[Opening Input data section]

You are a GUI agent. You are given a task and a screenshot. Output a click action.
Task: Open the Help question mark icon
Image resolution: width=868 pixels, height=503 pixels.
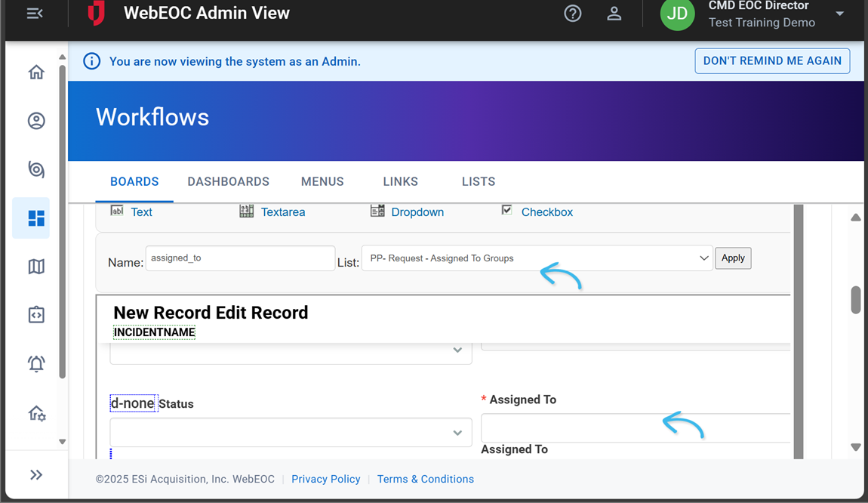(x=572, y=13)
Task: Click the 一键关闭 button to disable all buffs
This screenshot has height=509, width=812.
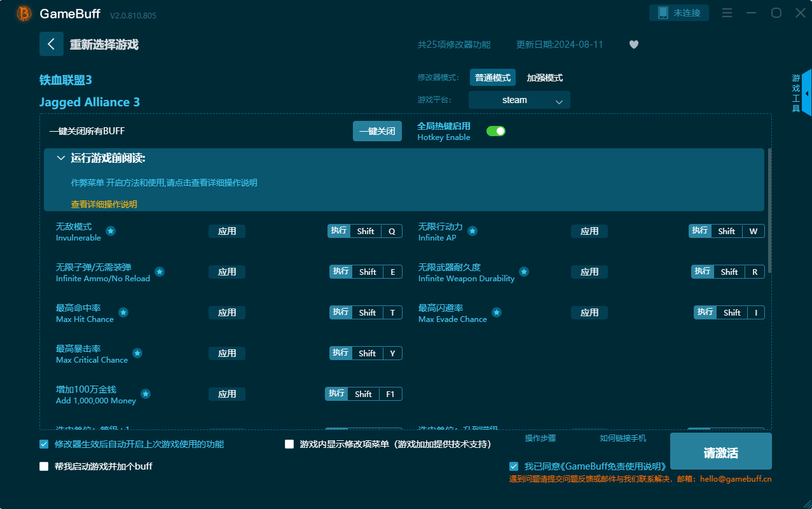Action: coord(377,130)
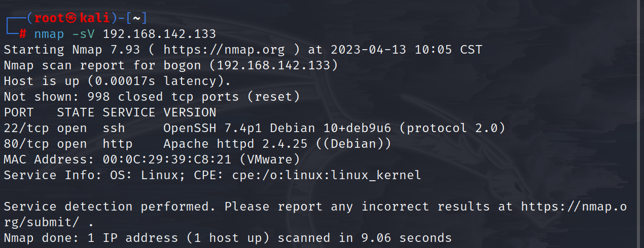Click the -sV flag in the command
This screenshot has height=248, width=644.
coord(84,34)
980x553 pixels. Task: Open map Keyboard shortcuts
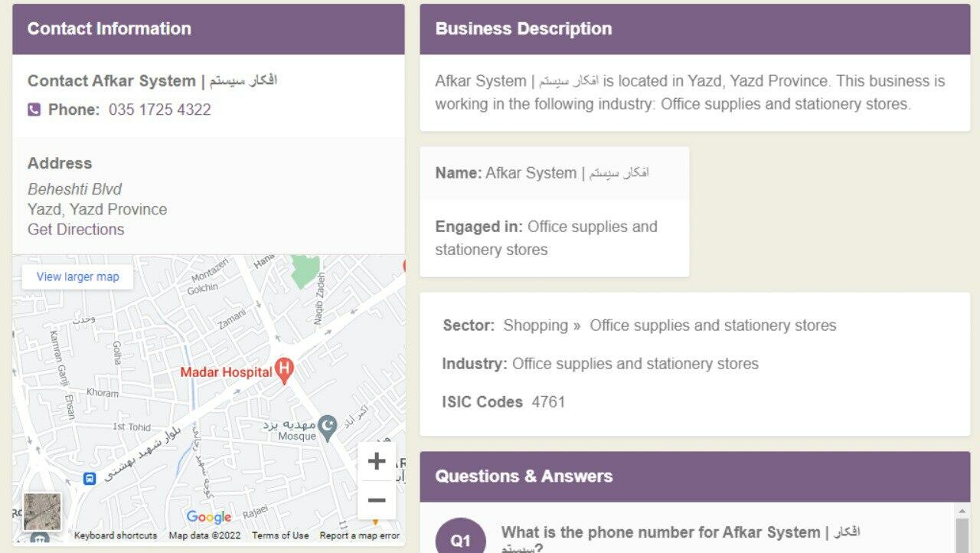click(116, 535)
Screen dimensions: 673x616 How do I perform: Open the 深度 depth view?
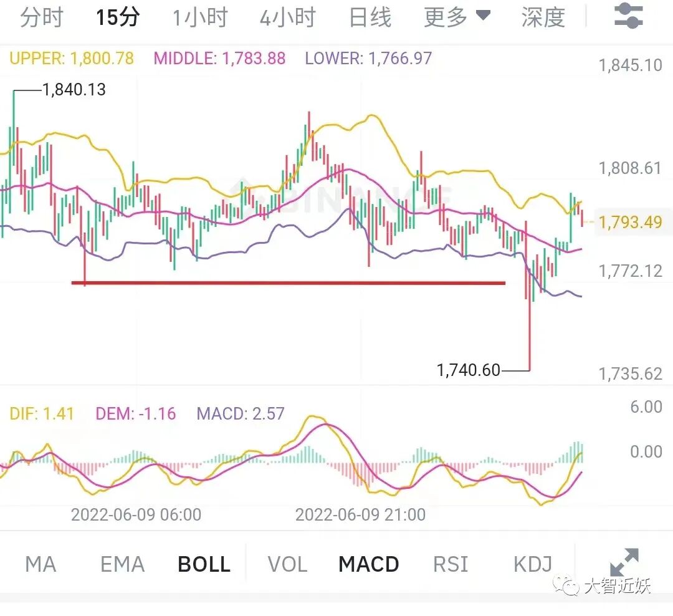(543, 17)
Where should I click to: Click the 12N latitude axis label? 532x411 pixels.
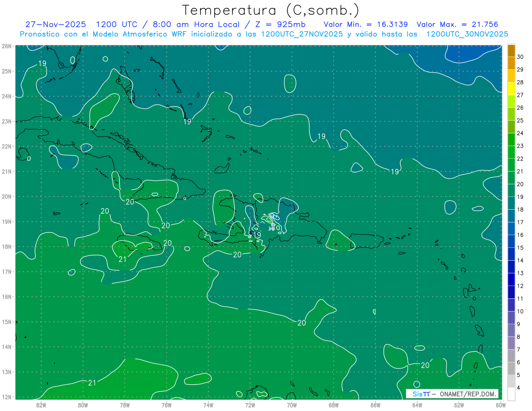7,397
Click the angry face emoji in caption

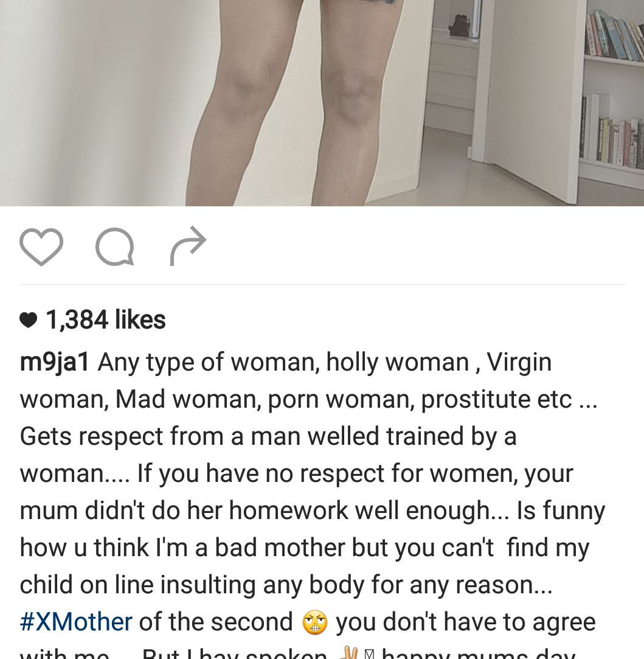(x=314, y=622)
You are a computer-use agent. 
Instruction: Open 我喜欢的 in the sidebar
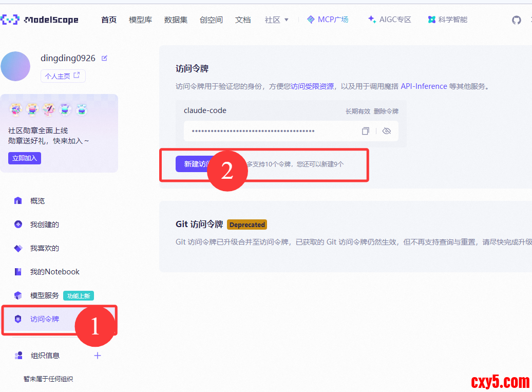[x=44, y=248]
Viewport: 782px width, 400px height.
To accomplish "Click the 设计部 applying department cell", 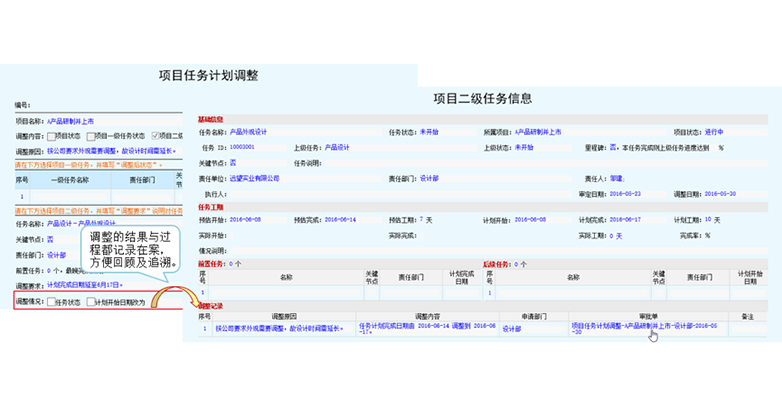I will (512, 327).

[Closing Input data section]

_Task_. Above are the records; restate exactly the lines from the one containing "Screen dimensions: 673x616" through the one containing "Viewport: 782px width, 400px height.", keeping pictures out.

_Answer to this exercise_.
Screen dimensions: 673x616 How do I perform: Open the 深度 depth view?
(543, 17)
Where should I click to: Click the 12N latitude axis label? 532x411 pixels.
7,397
Click the angry face emoji in caption

(x=314, y=622)
You are a computer-use agent. 
Instruction: Open 我喜欢的 in the sidebar
[x=44, y=248]
Viewport: 782px width, 400px height.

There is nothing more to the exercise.